◆ **Tareas**:
a) Traduce al inglés esta oración del texto sobre el antisemitismo en Francia: "De nuevo, en esta obra, los masones eran ejecutores perversos de planes, pero su maquinación se debía a los judíos."
b) Responde con base en el texto sobre el antisemitismo en Francia:
(i) ¿Quién fue el autor de la obra aparecida en Francia un año después de la publicación de Biarritz?
(ii) ¿En qué año se publicó la obra del abate Chabauty?
(iii) ¿Cuáles eran, según esa primera obra, los símbolos de Satanás?
c) Prosigue el texto sobre el antisemitismo en Francia a partir de su última oración.

◆ **Extracto de página**:
§ §

Un año después de la publicación de
Biarritz
, Francia iba a ser el escenario donde aparecería una de las obras clásicas del antisemitismo contemporáneo. Se titulaba
Le juif, le judaisme et la judaísation des peuples chrétiens
y su autor era Gougenot des Mousseaux. La obra partía de la base de que la cábala era una doctrina secreta transmitida a través de colectivos como la secta de los Asesinos, los templarios o los masones, pero cuyos jerarcas principales eran judíos. Además de semejante dislate —que pone de manifiesto una ignorancia absoluta de lo que es la cábala—, en la obra se afirmaba, igual que en la Edad Media, que los judíos eran culpables de crímenes rituales, que adoraban a Satanás (cuyos símbolos eran el falo y la serpiente) y que sus ceremonias incluían orgías sexuales. Por supuesto, su meta era entregar el poder mundial al Anticristo, para lo que fomentarían una cooperación internacional en virtud de la cual todos disfrutaran abundantemente de los bienes terrenales, circunstancias éstas que, a juicio del católico Gougenot des Mousseaux, al parecer sólo podían ser diabólicas. Como podemos ver, la obra de Gougenot des Mousseaux ya conectaba las actividades de los masones con el antisemitismo, pero no atribuía a los primeros la responsabilidad directa por las acciones en que hubieran podido participar sino que desplazaba ésta hacia los judíos, verdaderos protagonistas del drama.
Pese a lo absurdo de la tesis contenida en la obra, no sólo disfrutaría de una amplia difusión sino que además inspiraría la aparición de panfletos similares nacidos no pocas veces de la pluma de sacerdotes. Tal fue el caso de
Les Francmacons et les Juifs: Sixiéme Age de l'Eglise d'après l'Apocalypse
(1881) del abate Chabauty, canónigo honorario de Poitiers y Angulema, donde aparecen dos documentos falsos que se denominarían
Carta de los judíos de Arles
(
de España
, en algunas versiones) y
Contestación de los judíos de Constantinopla
. De nuevo, en esta obra, los masones eran ejecutores perversos de planes, pero su maquinación se debía a los judíos. En otras palabras, se vinculaba un antisemitismo secular con el temor inspirado por una serie de trágicas experiencias sufridas desde 1789. El fenómeno resulta de enorme interés social y psicológico ya que, primero, pone de manifiesto que un sector de la población era consciente de los trastornos que había ocasionado la masonería durante un tiempo dilatado; pero, segundo, en lugar de intentar comprender el trágico fenómeno, como en otros tiempos había sucedido con dramas como la peste o las hambrunas, prefería culpar de él a la acción presuntamente omnipotente de los odiados judíos. Ciertamente, las epidemias, el hambre o las revoluciones impulsadas por los masones tenían una existencia real —y bien que lo sabían los que las habían padecido—, pero la atribución de las culpas a los judíos no era sino una delirante muestra de antisemitismo.

§ §

◆ **Datos recopilados**:
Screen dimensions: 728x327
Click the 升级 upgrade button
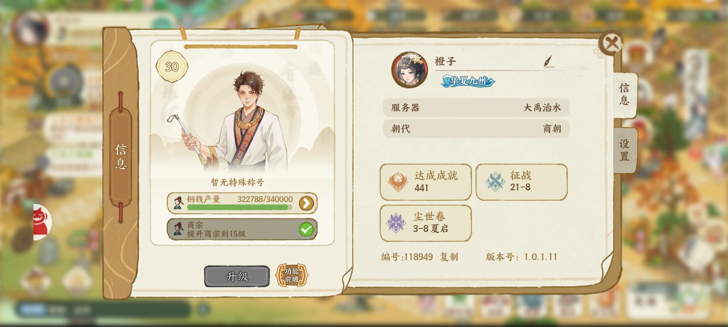237,276
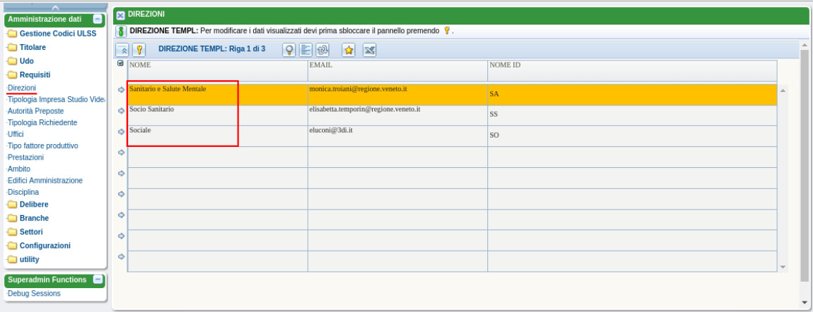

§ §

◆ **Resultados**:
a) Once again, in this work, the Freemasons were the wicked executors of plans, but their scheming was owed to the Jews.

b)
(i) Gougenot des Mousseaux.
(ii) En 1881.
(iii) El falo y la serpiente.

c)
Tanto la obra de Chabauty como la de Gougenot de Mousseaux serían objeto de un extenso plagio —a menos que podamos denominar de otra manera al hecho de copiar ampliamente secciones enteras sin citar la procedencia— por parte del antisemita francés Edouard Drumond, cuyo libro
La France juive
(1886) demostraría ser un poderoso acicate a la hora de convertir en Francia el antisemitismo en una fuerza política de primer orden.
El país donde se originaría el plan que culminaría en los
Protocolos
, fue Rusia. Las condiciones de vida de los judíos bajo el gobierno de los zares se han calificado de auténticamente terribles, pero la cuestión es digna de considerables matizaciones ya que no pocos progresaron considerablemente y llegaron a ocupar puestos que les estaban vedados en países limítrofes. Sin embargo, tras el asesinato de Alejandro II y el acceso al trono de Alejandro III empeoraron en parte siquiera porque no eran pocos los judíos —generalmente jóvenes idealistas de familias acomodadas— que participaron en grupos terroristas de carácter antizarista y, en parte, porque los revolucionarios recurrieron al antisemitismo en no pocas ocasiones como forma de obtener un ascendente sobre el pueblo. Así, a un antisemitismo instrumental de izquierdas —del que participaron no pocos judíos filorrevolucionarios— se sumó otro popular que abominaba de la subversión y que estallaba ocasionalmente en pogromos. Tal situación se vio acompañada por la propaganda antisemita. Fue ésta una floración libresca pletórica de odio, mala fe e ignorancia, que se extendió desde el
Libro del Kahal
(1869) de Jacob Brafman, editado con ayuda oficial, y en el que se pretendía que los judíos tenían un plan para eliminar la competencia comercial en todas las ciudades, hasta los tres volúmenes de
El Talmud y los judíos
(1879-1880) de Lutostansky, obra en que el autor demostraba ignorar lo que era el Talmud y además introducía en Rusia el mito de la conjura judeomasónica.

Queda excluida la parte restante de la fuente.